Maiurno lies about 200 miles south of Khartoum on the banks of the Blue Nile. In the 1970s, a metalled road went only as far as the town of Wad Medani, just over half-way. At the best of times, getting to and from Maiurno was a long and uncomfortable day’s journey in an open-sided bus.5 It was especially difficult during the rainy season when the road south of Wad Medani became a quagmire. It was best to avoid travel at this time of the year. Maiurno was a large, predominantly mud-built village with a central marketplace. Apart from that serving a handful of brick-built compounds belonging to leading merchant families and a renowned spiritual healer (faki), there was little electricity. Water was drawn directly from the river, transported by donkeys and sold by the jerry-can. Immunization against the likes of yellow fever, polio or typhoid was normal for research students. However, rather than endless prophylactics or sterilization procedures, the advice was to strengthen one’s personal immunity by eating and drinking as the host community did. Local dress was cheap and helped with acclimatization.

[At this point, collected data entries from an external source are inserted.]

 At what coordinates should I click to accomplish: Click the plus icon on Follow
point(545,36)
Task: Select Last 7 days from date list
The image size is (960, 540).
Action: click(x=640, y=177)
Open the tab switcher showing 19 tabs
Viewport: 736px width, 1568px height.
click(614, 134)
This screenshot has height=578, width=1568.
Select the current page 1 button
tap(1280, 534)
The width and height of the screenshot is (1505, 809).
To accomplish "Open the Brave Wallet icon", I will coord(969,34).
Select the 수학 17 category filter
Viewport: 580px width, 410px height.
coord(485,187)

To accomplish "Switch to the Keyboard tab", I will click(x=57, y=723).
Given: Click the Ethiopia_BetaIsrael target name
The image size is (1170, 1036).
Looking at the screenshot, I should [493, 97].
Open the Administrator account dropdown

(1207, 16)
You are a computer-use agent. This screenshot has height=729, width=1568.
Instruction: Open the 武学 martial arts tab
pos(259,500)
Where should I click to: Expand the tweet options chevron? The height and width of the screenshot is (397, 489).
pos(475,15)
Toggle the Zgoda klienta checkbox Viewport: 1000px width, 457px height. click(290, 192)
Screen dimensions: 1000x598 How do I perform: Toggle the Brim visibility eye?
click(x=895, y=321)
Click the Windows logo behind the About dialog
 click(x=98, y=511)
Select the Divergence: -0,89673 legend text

Founded at the turn of the twentieth century, Maiurno is one the main centres of Fellata6 settlement in Sudan. My arrival was facilitated by meeting a student from Maiurno then attending Khartoum University. He was one of the first from the village to have done so. With a suitcase and his letter of introduction, I arrived unannounced at the then-dilapidated compound of Sultan Abu Bakr Mohamed al Tahir,7 where I lived as a guest for the length of my stay, eating with the unmarried men and youths of the compound. Lying awake that first night, listening to the crickets, I felt as if I had travelled to the end of the world. There were no telephones. Even in the UK, outside of the middle classes, companies and public bodies, in the mid-1970s telephone handsets had yet to spread throughout society. Neither my family nor my girlfriend had one. Maiurno was irretrievably at the end of a three-week letter cycle. The only practical way to communicate with the outside world was to open a post office box in the town of Sennar, about 12 miles north. Over dirt roads, just getting there took an hour or so by lorry. The flimsy one-page aerogramme was the main means of international communication. Even with friends in Khartoum, you kept in touch by letter.
Since it took half a day to post and collect mail, the journey into Sennar became a mainly weekly event – not that the journey itself was otherwise wasted. Work expands to fill the time available. Through the circulatory process of posting and retrieving mail, I met people, formed acquaintances and picked up useful knowledge. Going to the post office would become a time for dropping by for a chat, drinking tea, and passing the time of day in Sennar.
Letter-writing was therapeutic and opening the PO box never failed to delight or surprise. However, letters were of little use for sorting out immediate problems or concerns. These would have either gone away or been resolved by the time any supervisor’s reply arrived. You dealt with problems directly with the knowledge or contacts at hand. What Peter Sloterdijk (2013 [2005]: 13) has called the ‘dignity of distance’, a quality properly associated with the days of ocean navigation, still had a legacy existence in rural Sudan in the mid-1970s. This dignity allowed for a level of social immersion that is difficult in today’s always-connected world with its distracting ability to be in more than one place at any given time. Today in Maiurno, the telecommunication masts stand taller than the minarets. While the network is slow, you can be emailing within minutes of arrival. There is no more dropping by for tea and a chat on the way to the post office. Instead, there is the habituated pressure to update and expect feedback while continually looking for messages. As an example of the dignity of distance, in the summer months of 1974, I contracted yellow jaundice. Given its debilitating effects, I was put on a lorry and half-carried to Sennar hospital where I was diagnosed and spent a singular five weeks recovering on a public ward. The letter cycle made it possible to finesse this event in a way that avoided unnecessary alarm in the UK. Rather than a setback, such entanglements were an intrinsic part of being there. Such a development today would probably result in a medevac.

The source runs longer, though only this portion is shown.